Before I start describing the hardware, you may want to purge that mental image of a completely revolutionary, never-before-seen conceptual design, because there's no mistaking that the Harmony is a true-blue remote control. Actually, the only product the Harmony could be confused with is... a cellular telephone! Easy Zapper seems to have borrowed heavily from the mobile communications design pot when coming up with the Harmony's physical configuration. It seems that Easy Zapper decided they didn't need to reinvent the wheel, as it were: if a cell phone is meant to be held in your hand, why not use the same format for a remote control? Just watch which one you take to work in the morning!
Appearing eerily like a Nokia model 6185 phone - an image only enhanced by the fact that it uses the identical LCD screen - the Harmony is also roughly the same dimensions at 2" wide, 5.25" long and 1.25" thick (5.1cm by 13.4cm by 3.2cm). It weighs in at a mere 3oz (90gr) and 4.5oz with three AAA batteries (120gr), making it the smallest and lightest remote I've yet tested. The Harmony is backed by a 90-day warranty, significantly shorter than the 1-year industry standard.

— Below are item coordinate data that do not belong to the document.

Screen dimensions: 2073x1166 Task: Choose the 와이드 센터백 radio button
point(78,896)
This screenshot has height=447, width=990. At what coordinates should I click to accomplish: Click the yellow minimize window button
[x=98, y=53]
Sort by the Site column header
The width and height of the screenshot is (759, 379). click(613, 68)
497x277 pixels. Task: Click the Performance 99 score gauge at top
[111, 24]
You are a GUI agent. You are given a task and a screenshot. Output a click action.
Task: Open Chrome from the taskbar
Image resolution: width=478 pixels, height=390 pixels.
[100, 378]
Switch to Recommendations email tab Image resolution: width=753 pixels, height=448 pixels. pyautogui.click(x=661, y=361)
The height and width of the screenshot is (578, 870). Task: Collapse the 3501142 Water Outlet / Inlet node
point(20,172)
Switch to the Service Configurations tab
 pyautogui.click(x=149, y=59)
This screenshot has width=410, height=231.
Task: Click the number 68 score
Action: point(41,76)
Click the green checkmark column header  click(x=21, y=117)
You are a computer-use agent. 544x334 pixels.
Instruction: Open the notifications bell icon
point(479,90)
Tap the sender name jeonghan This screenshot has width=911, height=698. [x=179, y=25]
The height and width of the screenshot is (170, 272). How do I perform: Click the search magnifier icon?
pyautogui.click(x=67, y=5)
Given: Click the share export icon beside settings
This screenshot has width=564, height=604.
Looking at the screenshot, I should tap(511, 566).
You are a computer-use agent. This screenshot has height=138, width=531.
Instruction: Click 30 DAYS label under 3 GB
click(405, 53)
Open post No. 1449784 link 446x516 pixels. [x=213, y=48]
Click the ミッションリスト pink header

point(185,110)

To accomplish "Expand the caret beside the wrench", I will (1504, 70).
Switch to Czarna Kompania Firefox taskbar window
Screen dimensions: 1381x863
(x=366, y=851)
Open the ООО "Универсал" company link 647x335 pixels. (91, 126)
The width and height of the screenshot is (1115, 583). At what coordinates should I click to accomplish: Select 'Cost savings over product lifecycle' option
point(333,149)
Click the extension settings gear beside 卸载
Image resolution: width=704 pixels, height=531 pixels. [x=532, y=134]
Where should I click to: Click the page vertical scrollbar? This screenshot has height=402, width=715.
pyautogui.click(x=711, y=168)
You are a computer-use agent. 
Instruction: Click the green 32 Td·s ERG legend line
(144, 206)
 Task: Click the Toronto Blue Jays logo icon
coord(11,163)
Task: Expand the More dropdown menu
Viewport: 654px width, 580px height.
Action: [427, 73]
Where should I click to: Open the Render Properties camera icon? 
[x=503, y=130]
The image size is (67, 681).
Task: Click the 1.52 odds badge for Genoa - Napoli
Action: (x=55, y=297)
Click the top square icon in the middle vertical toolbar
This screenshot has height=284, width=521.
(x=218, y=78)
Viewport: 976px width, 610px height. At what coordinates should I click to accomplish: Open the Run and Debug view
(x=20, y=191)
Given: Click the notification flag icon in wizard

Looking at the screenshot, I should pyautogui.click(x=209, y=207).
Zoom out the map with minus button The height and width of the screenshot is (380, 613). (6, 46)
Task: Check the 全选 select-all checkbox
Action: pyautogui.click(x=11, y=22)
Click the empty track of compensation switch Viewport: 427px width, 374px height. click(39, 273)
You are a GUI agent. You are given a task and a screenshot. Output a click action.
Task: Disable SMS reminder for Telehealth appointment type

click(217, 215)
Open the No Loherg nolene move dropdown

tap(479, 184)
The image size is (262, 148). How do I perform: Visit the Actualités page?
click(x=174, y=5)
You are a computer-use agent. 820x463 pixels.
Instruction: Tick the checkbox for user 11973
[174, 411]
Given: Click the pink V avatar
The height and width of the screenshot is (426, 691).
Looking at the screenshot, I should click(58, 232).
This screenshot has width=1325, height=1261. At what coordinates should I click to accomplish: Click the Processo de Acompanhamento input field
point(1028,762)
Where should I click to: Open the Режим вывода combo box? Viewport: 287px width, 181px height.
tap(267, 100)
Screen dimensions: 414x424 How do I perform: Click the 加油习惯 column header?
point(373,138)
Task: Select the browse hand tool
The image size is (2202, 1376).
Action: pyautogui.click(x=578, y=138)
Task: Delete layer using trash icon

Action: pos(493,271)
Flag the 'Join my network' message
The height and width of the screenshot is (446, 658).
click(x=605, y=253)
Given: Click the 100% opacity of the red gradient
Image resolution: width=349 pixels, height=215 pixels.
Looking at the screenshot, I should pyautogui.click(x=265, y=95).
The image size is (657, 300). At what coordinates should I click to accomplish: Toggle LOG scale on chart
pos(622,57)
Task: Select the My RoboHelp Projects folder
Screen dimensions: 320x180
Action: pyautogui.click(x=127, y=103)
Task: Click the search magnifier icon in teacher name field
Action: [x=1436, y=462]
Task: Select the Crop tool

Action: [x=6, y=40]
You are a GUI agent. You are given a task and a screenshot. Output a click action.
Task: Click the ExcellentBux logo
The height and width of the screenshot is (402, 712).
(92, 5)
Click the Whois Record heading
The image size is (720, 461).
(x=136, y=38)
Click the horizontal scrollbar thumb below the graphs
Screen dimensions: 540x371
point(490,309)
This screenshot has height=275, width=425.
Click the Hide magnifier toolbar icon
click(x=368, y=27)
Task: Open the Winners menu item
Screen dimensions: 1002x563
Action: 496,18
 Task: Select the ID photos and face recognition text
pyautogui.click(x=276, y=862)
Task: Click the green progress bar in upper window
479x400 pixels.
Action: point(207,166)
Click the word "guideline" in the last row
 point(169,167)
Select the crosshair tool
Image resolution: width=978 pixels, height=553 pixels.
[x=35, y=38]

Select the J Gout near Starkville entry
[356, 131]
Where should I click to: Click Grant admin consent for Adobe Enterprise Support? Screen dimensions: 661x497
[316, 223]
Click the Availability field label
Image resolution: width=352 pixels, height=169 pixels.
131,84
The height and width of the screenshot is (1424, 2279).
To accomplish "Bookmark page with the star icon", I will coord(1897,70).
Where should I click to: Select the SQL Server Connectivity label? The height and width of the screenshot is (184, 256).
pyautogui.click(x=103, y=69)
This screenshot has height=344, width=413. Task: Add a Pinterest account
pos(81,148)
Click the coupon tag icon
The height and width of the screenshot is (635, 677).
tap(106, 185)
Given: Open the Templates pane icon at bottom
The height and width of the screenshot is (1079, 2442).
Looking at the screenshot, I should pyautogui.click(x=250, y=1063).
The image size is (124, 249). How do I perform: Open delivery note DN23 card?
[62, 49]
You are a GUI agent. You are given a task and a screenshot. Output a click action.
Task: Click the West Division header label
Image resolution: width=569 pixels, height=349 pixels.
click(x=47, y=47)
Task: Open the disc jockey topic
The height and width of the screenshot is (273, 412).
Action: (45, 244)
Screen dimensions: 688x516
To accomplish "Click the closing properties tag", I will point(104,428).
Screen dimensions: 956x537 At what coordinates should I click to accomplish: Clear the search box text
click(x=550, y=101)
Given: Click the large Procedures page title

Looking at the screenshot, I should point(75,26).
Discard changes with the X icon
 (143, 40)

When I first began using the Harmony, I found it quite easy to accidentally hold upside down. Most of us are used to having an LCD screen at the top of a product - especially one that resembles a cell phone - but with the Harmony its rather diminutive screen has been slid down to the bottom. This positioning is quite smart on such a compact device, since holding the Harmony in one hand and pressing a button doesn't obscure the view of the screen. The used portion of the LCD measures a scant 1.25" wide and 0.75" high (3.2cm by 1.9cm), with a diagonal measurement of 1.35" (3.4cm) and a resolution of 84 by 48 pixels. Not exactly in the same class as other graphical remotes, but adequate for simple text.